The armies within you stir. They are agitated. They are suddenly readied and stuck at the Hot Gates, overheating and liable to blow, whipping their own blood and bile into a little frenzy. And why not? Why ought his efforts to be rewarded with the glory of edificial structure, while yours are cast into the grass? What’s fair about that? Isn’t it simply a random matter, a quirk of happenstance that determines whose efforts are to be rewarded, while the efforts of others become so much dust? Or is it that dreadful word he just said, luck? Are we to determine the matters and the movements of people just by luck? I know these words mean little to you now. But do not fight them.
His laughing becomes a drone. Your fists become balls. Your face is a hot mask. Your breath rises to the quick. What will you do?
Some decisions are made so quickly that perhaps it is inaccurate to describe them as having been made at all. They are reactions, instincts, reflexes built from ancient biological architectures that have been honed by millions of years of culling the extraneous fat. What remains, by definition, must be perfection. Until that too is pared back even more. If that is so, what is perfection? Is it an empty space?

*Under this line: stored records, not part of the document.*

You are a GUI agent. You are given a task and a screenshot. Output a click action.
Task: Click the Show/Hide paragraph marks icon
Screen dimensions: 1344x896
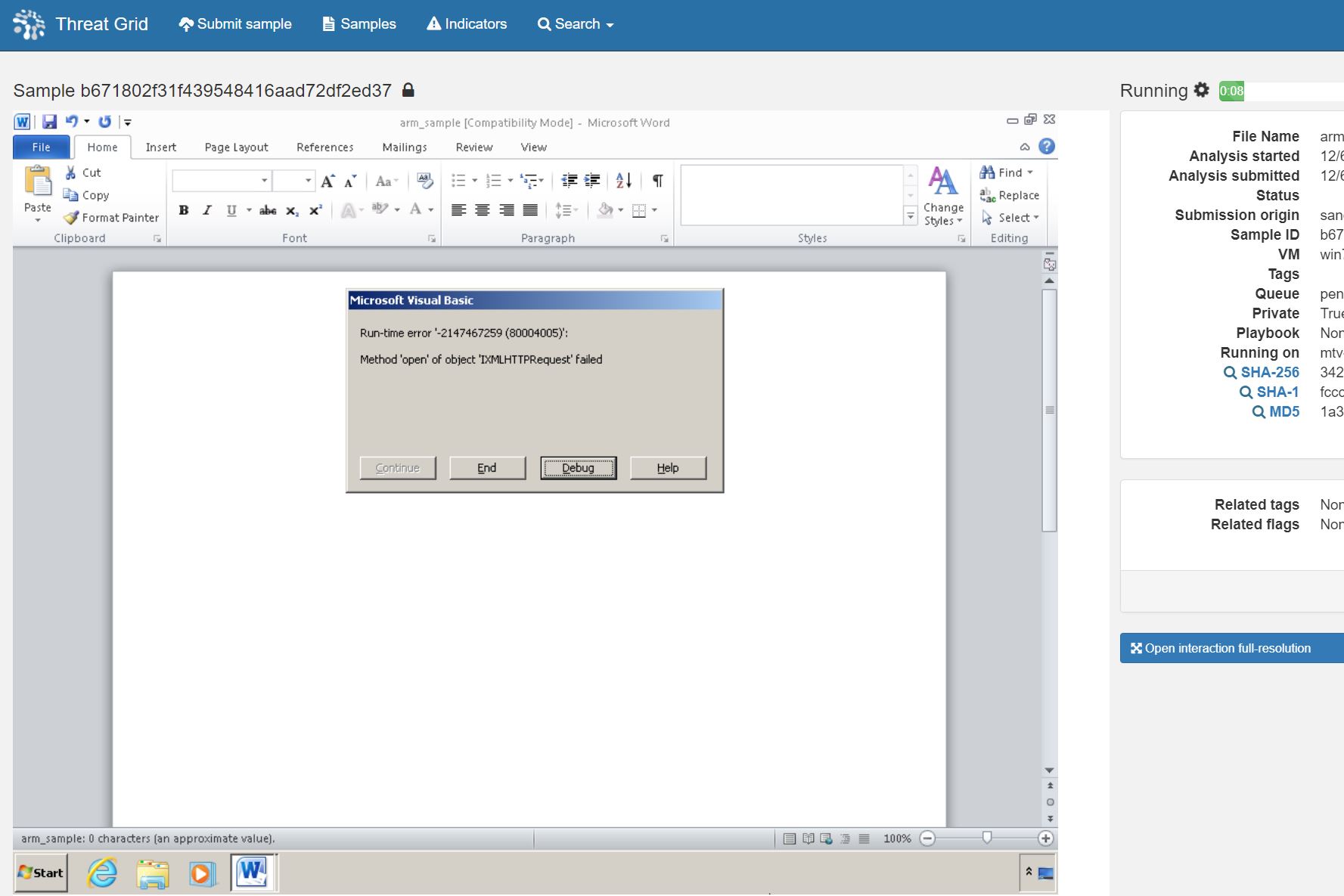pyautogui.click(x=657, y=181)
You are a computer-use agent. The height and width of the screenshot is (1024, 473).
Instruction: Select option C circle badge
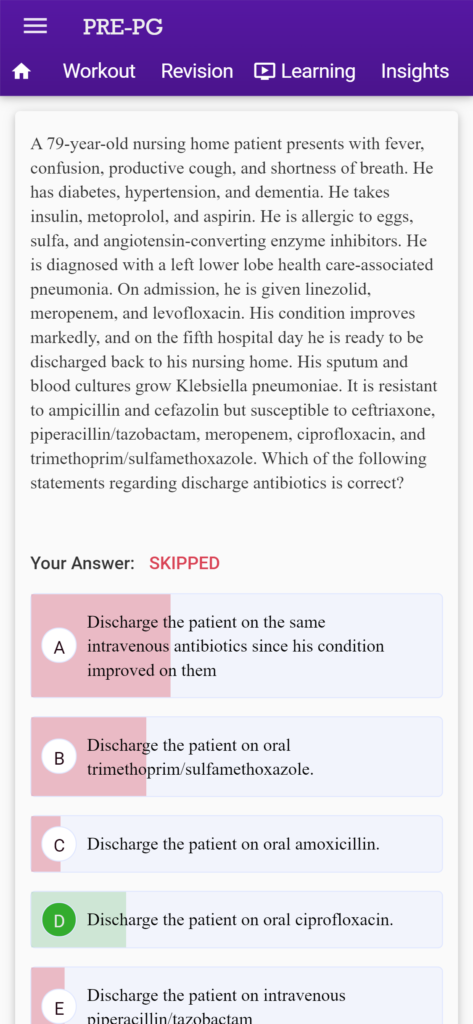click(59, 845)
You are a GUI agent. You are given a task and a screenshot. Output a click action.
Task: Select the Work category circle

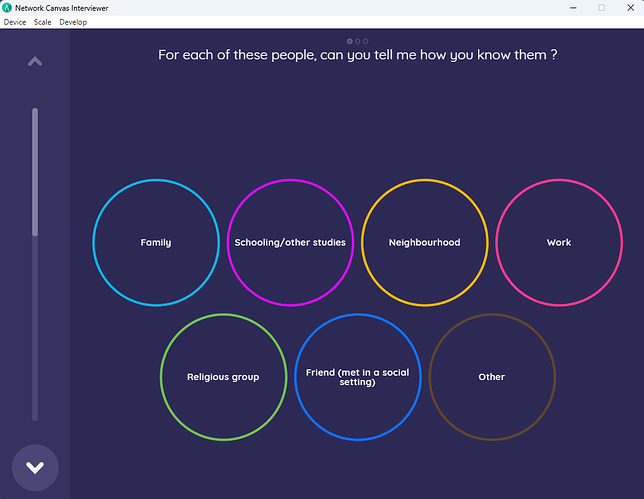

You are on him. The building blocks – yours and his – are now scattered. A squeal erupts and he hits you over the head but you have surprised him with the attack and such is the adrenaline coursing through your veins that you barely register the impact. You hit him on the head with a block, and it catches him in the eye. He squeals again. The noise is awful, so – again, it cannot be said to be a decision, can it? – you wrap your hands around his throat, and you squeeze.